*** RECORDS ***
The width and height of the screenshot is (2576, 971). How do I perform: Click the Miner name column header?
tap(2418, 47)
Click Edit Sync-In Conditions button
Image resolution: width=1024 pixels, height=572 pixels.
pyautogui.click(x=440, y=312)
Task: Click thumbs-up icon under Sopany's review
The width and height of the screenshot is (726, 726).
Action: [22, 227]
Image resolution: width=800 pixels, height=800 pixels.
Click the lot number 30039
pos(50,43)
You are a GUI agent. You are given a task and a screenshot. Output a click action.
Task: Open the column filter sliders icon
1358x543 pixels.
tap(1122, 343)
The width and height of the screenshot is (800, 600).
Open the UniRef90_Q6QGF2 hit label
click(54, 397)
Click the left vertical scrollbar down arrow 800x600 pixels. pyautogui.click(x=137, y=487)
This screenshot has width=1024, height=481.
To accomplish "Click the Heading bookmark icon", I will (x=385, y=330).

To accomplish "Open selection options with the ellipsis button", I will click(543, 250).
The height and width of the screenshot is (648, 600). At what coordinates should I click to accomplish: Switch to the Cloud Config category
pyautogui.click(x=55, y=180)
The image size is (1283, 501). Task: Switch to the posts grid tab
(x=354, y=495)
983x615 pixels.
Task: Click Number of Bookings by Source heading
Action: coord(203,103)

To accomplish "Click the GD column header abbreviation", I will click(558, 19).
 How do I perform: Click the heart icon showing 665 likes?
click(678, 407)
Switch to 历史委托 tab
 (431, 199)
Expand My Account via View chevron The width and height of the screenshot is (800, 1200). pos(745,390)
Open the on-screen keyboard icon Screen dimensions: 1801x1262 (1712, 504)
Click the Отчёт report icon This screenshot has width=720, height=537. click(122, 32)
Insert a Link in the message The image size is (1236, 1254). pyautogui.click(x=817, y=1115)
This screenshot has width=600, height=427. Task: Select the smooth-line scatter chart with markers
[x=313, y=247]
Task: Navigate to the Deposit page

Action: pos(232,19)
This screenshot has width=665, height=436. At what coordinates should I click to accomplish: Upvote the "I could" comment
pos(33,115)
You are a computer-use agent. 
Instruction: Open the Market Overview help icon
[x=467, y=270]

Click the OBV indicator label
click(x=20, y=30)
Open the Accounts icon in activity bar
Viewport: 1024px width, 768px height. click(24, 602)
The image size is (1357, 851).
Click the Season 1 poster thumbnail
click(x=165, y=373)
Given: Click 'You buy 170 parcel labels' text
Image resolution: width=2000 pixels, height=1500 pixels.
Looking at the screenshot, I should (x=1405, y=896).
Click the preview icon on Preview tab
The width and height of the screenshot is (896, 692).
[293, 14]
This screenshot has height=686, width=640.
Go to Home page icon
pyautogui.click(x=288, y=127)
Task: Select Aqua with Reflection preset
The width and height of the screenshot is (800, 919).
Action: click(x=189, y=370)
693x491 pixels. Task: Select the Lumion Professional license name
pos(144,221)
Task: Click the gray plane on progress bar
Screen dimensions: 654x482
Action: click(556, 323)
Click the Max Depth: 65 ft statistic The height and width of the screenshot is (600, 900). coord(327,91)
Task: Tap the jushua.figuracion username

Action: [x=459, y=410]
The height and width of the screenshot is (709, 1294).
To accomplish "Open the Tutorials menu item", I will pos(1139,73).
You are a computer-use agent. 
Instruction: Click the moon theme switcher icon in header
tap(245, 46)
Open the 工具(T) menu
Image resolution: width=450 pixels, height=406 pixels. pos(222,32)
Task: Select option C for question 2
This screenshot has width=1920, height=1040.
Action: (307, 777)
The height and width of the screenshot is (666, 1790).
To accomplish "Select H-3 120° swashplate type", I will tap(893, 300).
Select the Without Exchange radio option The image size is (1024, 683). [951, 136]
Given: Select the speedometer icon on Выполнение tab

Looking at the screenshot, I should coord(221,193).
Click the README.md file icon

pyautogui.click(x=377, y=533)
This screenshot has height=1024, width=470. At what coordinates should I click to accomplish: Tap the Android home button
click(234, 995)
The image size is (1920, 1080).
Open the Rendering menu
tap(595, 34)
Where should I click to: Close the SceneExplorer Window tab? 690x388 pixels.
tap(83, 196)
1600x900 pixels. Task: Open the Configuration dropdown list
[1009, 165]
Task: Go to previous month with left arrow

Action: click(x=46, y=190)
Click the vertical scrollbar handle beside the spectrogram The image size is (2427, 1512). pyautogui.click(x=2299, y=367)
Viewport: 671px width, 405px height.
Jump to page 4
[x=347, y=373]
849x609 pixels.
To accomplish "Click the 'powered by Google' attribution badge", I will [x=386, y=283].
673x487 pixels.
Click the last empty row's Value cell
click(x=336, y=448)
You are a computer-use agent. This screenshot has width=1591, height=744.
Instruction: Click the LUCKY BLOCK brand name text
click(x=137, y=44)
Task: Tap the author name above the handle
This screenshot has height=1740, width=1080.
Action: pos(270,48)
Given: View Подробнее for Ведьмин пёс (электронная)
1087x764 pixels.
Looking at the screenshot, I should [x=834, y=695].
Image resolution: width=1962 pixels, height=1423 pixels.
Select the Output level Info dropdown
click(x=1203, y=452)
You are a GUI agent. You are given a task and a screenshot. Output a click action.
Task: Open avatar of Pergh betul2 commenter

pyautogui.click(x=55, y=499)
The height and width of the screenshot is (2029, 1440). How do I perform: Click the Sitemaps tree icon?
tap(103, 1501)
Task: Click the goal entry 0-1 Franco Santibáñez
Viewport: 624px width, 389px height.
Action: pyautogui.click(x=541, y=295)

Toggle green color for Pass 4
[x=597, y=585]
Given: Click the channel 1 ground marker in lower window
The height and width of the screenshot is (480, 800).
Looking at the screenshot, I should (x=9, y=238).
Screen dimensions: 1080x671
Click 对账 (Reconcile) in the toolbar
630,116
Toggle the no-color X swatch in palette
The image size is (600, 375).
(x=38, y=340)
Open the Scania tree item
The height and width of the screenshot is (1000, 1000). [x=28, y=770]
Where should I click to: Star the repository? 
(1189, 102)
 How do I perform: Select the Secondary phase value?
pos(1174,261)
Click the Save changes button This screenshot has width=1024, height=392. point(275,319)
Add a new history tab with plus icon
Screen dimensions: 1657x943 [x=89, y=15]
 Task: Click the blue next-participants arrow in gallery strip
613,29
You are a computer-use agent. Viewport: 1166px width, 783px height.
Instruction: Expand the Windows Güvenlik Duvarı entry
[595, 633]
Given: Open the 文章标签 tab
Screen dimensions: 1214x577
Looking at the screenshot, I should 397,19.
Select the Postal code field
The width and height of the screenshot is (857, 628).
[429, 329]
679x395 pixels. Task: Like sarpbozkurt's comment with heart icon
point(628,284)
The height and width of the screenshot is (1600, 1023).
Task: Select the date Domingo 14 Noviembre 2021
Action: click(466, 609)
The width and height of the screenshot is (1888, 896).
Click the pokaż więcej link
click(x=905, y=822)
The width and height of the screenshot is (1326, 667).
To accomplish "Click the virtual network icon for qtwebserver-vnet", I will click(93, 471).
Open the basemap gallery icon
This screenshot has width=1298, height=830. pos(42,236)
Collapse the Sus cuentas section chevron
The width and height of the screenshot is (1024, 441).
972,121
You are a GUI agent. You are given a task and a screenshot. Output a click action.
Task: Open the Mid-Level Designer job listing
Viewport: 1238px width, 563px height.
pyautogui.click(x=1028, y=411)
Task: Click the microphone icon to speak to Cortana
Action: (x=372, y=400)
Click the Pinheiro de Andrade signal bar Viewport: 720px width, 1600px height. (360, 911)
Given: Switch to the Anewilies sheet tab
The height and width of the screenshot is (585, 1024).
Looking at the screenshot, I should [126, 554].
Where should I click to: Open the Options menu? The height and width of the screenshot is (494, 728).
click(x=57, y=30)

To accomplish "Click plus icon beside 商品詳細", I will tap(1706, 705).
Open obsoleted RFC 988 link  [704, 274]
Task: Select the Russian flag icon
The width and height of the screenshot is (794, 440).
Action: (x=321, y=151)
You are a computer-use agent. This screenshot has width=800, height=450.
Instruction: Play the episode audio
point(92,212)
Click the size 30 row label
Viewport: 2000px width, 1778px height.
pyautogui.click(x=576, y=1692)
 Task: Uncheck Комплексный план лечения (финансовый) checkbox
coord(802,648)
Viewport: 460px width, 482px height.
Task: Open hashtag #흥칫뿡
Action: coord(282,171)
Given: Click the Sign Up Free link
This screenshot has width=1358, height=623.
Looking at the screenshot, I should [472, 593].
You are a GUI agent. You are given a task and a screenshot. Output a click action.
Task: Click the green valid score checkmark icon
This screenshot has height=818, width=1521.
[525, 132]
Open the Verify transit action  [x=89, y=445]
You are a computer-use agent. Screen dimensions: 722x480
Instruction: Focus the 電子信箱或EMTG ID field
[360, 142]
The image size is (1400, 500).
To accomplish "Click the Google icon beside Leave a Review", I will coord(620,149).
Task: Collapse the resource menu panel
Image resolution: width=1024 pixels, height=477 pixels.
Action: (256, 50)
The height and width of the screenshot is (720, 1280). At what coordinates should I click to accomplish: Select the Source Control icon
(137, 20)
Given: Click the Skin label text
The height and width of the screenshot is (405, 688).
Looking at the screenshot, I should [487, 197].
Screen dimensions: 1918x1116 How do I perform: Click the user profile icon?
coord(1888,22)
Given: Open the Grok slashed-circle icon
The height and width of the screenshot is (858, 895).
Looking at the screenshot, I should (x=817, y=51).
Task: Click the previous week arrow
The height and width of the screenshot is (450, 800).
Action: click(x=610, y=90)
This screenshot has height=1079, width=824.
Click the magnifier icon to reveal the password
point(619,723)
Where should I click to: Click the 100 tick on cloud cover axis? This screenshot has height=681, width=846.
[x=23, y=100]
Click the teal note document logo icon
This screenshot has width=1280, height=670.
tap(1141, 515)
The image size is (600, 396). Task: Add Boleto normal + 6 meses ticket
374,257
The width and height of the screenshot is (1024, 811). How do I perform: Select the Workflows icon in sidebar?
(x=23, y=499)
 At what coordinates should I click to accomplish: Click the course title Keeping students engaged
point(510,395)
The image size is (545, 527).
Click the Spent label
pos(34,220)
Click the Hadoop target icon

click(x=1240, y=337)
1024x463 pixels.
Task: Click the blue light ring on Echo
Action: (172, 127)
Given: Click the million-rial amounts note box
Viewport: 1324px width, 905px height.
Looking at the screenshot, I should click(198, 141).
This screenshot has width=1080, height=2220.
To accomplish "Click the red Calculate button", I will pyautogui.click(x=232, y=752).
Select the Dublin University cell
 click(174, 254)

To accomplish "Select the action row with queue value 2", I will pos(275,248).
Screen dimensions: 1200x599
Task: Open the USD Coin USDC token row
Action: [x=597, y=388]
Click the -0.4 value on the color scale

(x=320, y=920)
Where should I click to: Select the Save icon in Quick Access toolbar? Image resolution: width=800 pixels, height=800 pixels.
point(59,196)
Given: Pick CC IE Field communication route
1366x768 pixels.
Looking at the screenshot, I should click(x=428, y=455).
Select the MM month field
*** End of RECORDS ***
> [TASK STATEMENT]:
From the data above, output only the lines between the line containing "How do I perform: Click the heart" and the line containing "Click the Отчёт", inclusive, exactly as written.

> [REPLY TO THE TASK]:
 How do I perform: Click the heart icon showing 665 likes?
click(678, 407)
Switch to 历史委托 tab
 (431, 199)
Expand My Account via View chevron The width and height of the screenshot is (800, 1200). pos(745,390)
Open the on-screen keyboard icon Screen dimensions: 1801x1262 (1712, 504)
Click the Отчёт report icon This screenshot has width=720, height=537. click(122, 32)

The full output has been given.